That's because McCarran-Ferguson, a 50-year-old law that delegates insurance regulations to individual states, only regulates the actual business of insurance, while the FCC contends that it regulates the use of telephones.
As a result, the FCC would hold authority to regulate any business that uses phones within its selling strategy.
Industry experts questions whether insurers are prepared to avoid calling people on the registry.
Some insurers might be in for a rude awakening. A study released in October by Boston-based Celent Communications Inc. reports that financial service companies have not done the internal heavy lifting necessary to satisfy the law's requirements.
Celent analyst Craig Weber says, "it's clear that many financial institutions are ill-prepared. Most firms will need to redesign some processes, implement new systems and communicate their DNC policies to sales agents and call center staff very carefully. Those things are not going to happen overnight."
Weber suggests that centralized automation initiatives are a key component to swift and accurate compliance to DNC. "For example, firms can build their own interface, access their data, update it regularly and store it in their own customer databases," he says.
"The other choice is a packaged solution that sits between your call center reps and the customers they're calling, or between agents and the customers they're calling."
To date, Celent found that 70% of respondents to its study already have an internal DNC list in place, and at least 40% said they have opt-out lists for privacy, e-mail and regular mail.
Omaha, Neb.-based Mutual of Omaha is among those insurers that planned ahead for DNC enforcement.
"We conduct business in 30 states, and over the past couple years we've had to adhere to DNC on a state-by-state basis," says John Glantz, first vice president, direct-to-consumer marketing at Mutual of Omaha. "With this plan in place, we believe we have a jump-start on federal compliance."
In its outbound telemarketing efforts, Mutual of Omaha markets insurance products to both existing and prospective customers-products that include supplemental life and health, term insurance and supplemental medicare coverage.

## What you should do
Write out word for word the part of the passage on insurers and Do Not Call compliance starting with "In its outbound" and going on through "supplemental medicare coverage.".

## Record extracts

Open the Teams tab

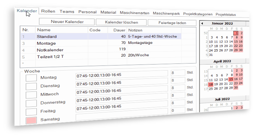click(67, 12)
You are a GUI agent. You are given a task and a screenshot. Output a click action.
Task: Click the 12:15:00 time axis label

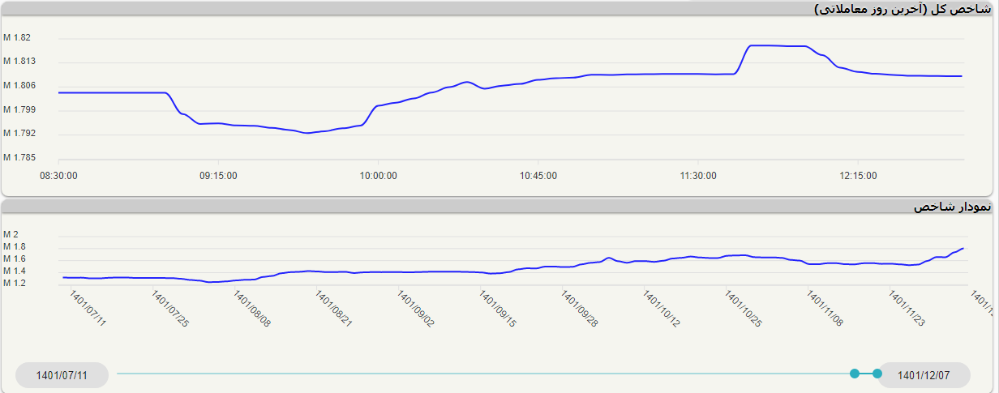coord(858,175)
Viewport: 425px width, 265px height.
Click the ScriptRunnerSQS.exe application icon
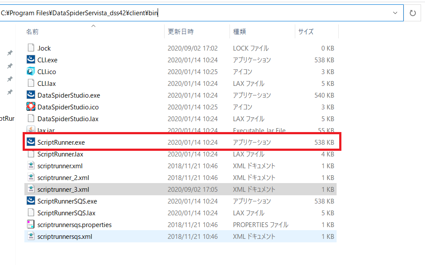(x=31, y=201)
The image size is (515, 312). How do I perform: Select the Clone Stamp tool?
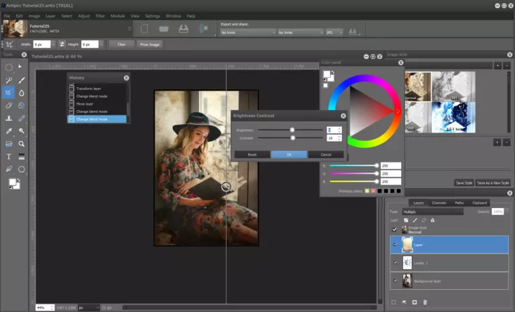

## Task solution
In its outbound telemarketing efforts, Mutual of Omaha markets insurance products to both existing and prospective customers-products that include supplemental life and health, term insurance and supplemental medicare coverage.